It was the Commonwealth of England, not Great Britain. True, they did occupy Scotland after 1651, and also Ireland (don't know when), but the state was English, and the Parliament of England didn't have the power to dissolve the Kingdom of Scotland. The legal ruler of Scotland between 1649 and 1660 was Charles II; but he went into exile in 1651 and had no practical power. Michael Sanders 21:41, 29 December 2007 (UTC)

And all this time, I thought it was the Commonwealth of Great Britain. It still seems funny though to have them here & not at List of Scottish monarchs. -- GoodDay (talk) 21:46, 29 December 2007 (UTC)

Well, we could insert them into the Scottish list (they were rulers of the territory of Scotland as occupiers), or we could omit them from this list (since they weren't technically monarchs). Michael Sanders 22:01, 29 December 2007 (UTC)

I'd recommend removing them from the English list. Yes, Richard did succeed his father in power (like a hereditary monarchy), but then so did Kim Jong-Ill in North Korea & eventually Bashir al-Assad in Syria. Nobody would calls Kim & Bashir monarchs, would they? GoodDay (talk) 22:05, 29 December 2007 (UTC)

The Tender of Union or Act of Union 1652 dissolved the Scottish Parliament. The Rump truly ruled Scotland. Was Cromwell a monarch? I think so. He established an (albeit short-lived) hereditary dynasty; he was inaugurated as Lord Protector with a quasi-coronation.--Gazzster (talk) 22:09, 29 December 2007 (UTC)

Howabout we simply use Commonwealth in this list and the Scottish list. The Cromwells of today would be the Kims of North Korea & the Assads of Syria (they're not commonly called monarchs). GoodDay (talk) 22:13, 29 December 2007 (UTC)

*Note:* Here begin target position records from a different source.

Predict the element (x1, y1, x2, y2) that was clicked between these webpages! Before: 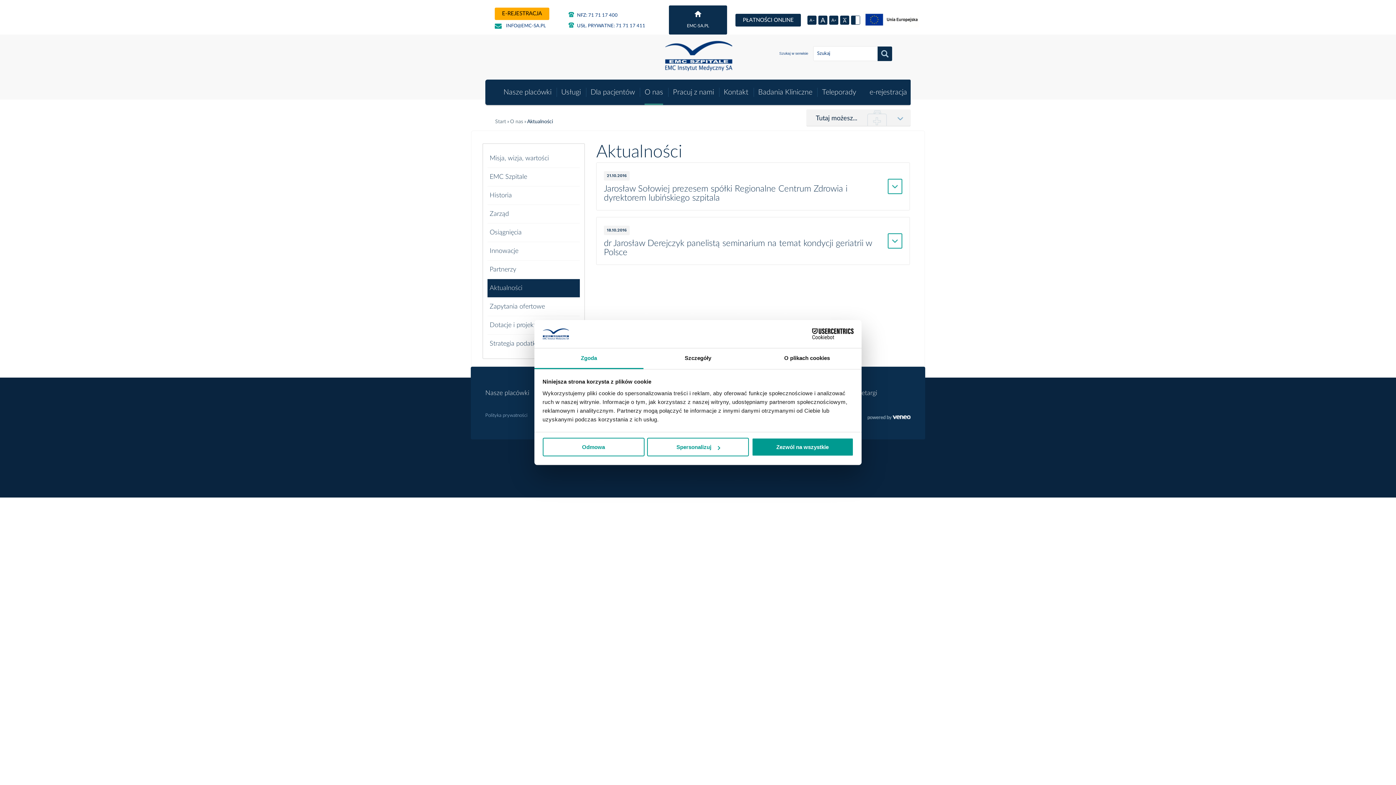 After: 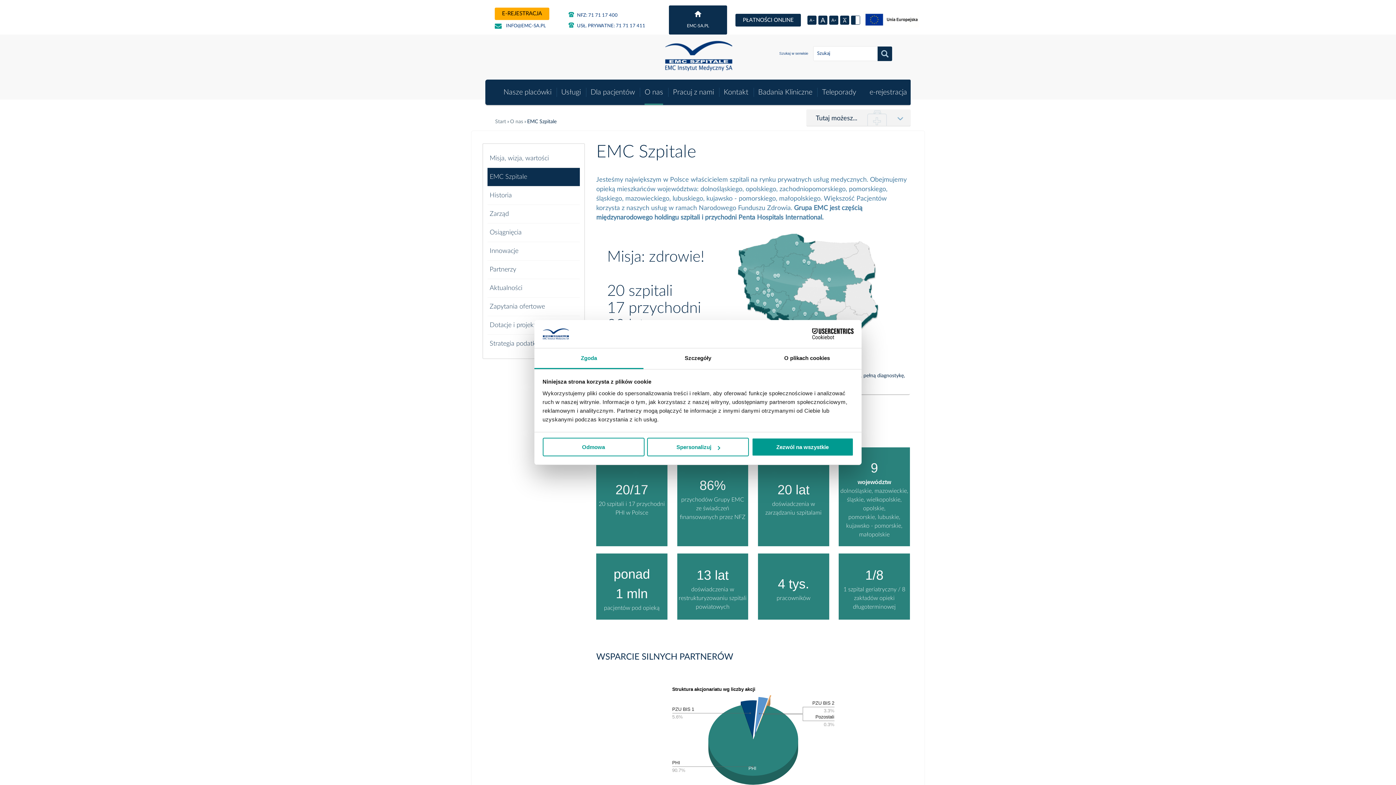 Action: label: EMC Szpitale bbox: (487, 168, 579, 186)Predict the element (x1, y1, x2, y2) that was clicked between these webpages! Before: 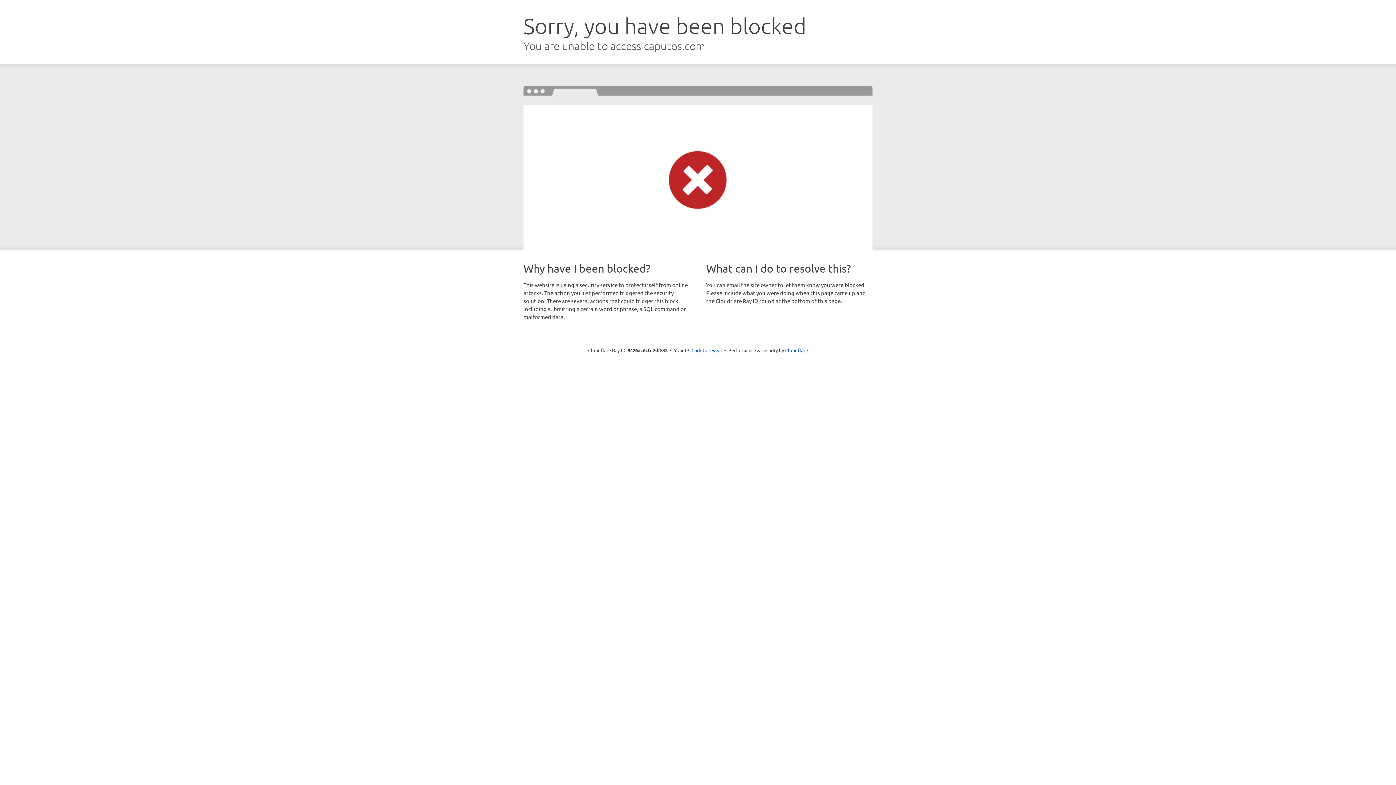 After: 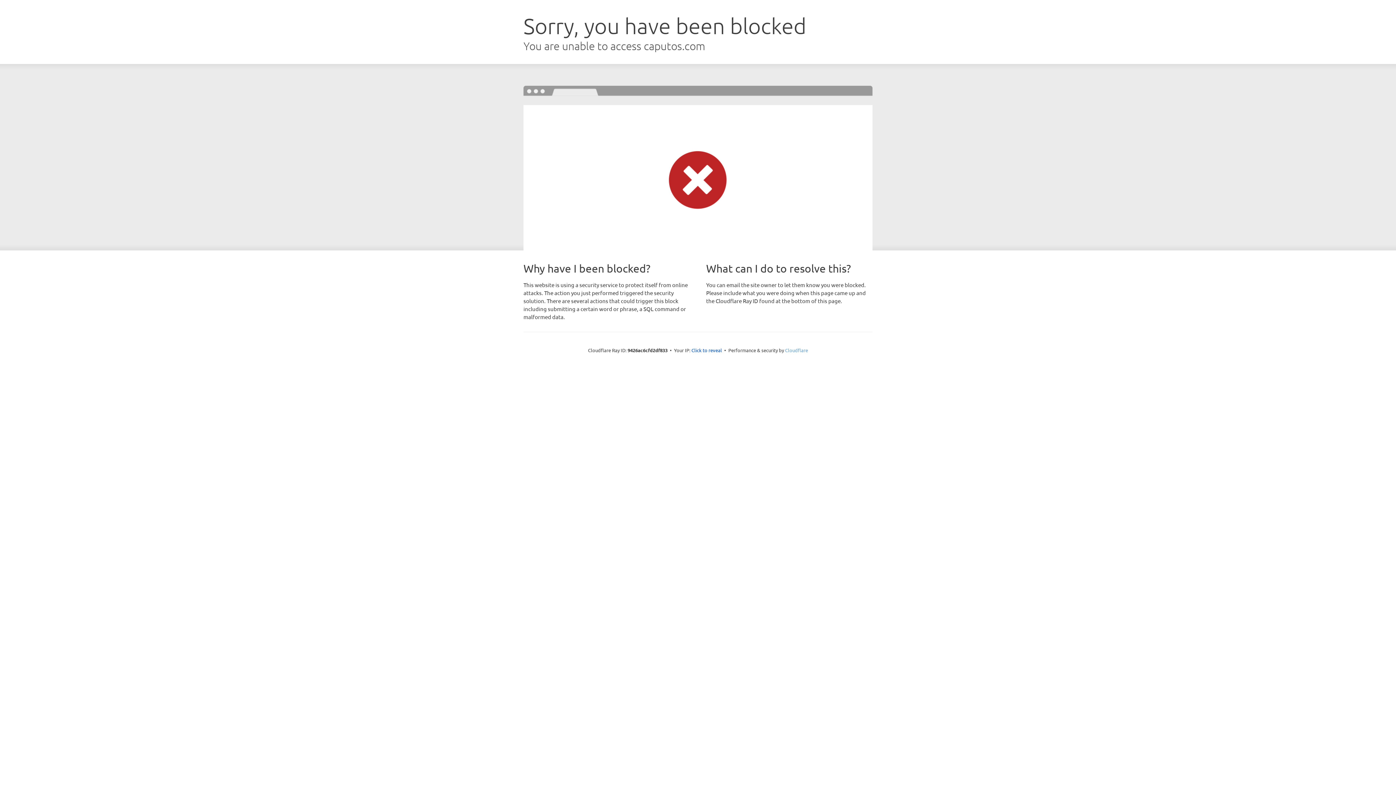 Action: bbox: (785, 347, 808, 353) label: CloudflarePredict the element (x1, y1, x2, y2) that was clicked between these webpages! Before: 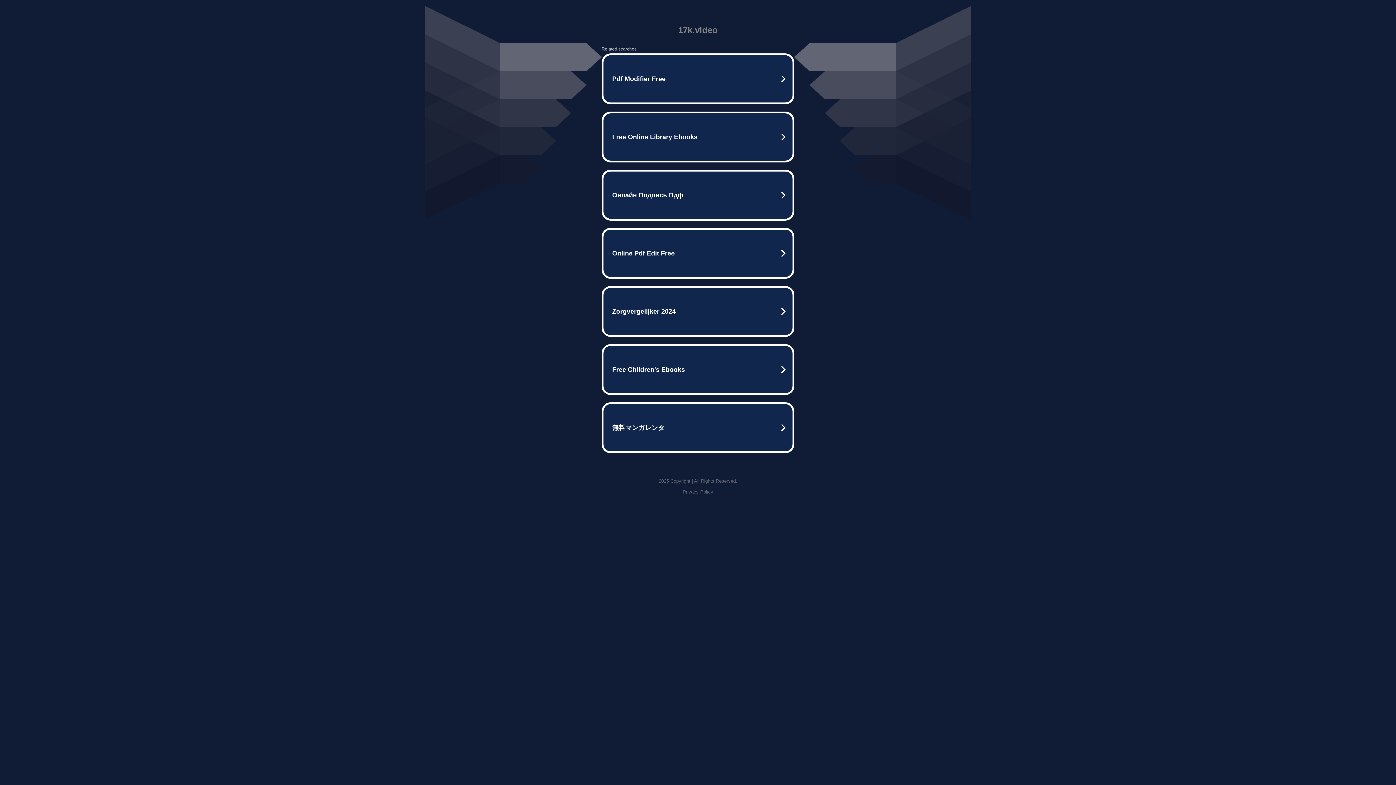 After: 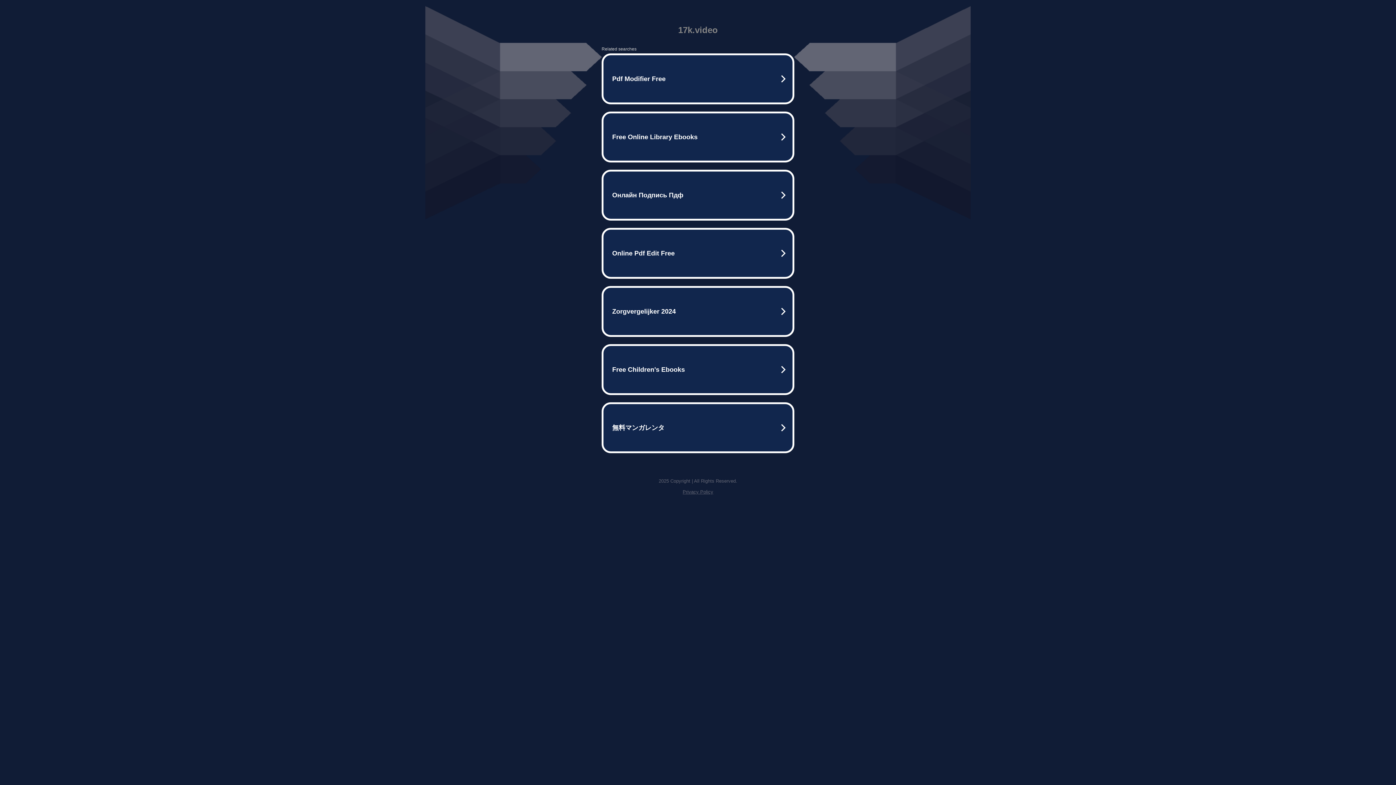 Action: bbox: (682, 489, 713, 494) label: Privacy Policy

Whats the problem. The Cromwells are introduced with 'There was no reigning monarch between the execution of Charles I in 1649 and the Restoration of Charles II in 1660.' Its OK to have them there to show who was in charge between Charles I and II.--Gazzster (talk) 22:20, 29 December 2007 (UTC)

Honestly, I've no problem with it. But if it's here? it should also be at List of Scottish monarchs article. GoodDay (talk) 22:25, 29 December 2007 (UTC)

Well, it is said there that Scotland was 'ruled by the Commonwealth' (in the entry for Charles II). By all means, add individual entries for Oliver and Richard, but I don't see it's necessary. It's just being consistent for the sake of being consistent.--Gazzster (talk) 22:37, 29 December 2007 (UTC)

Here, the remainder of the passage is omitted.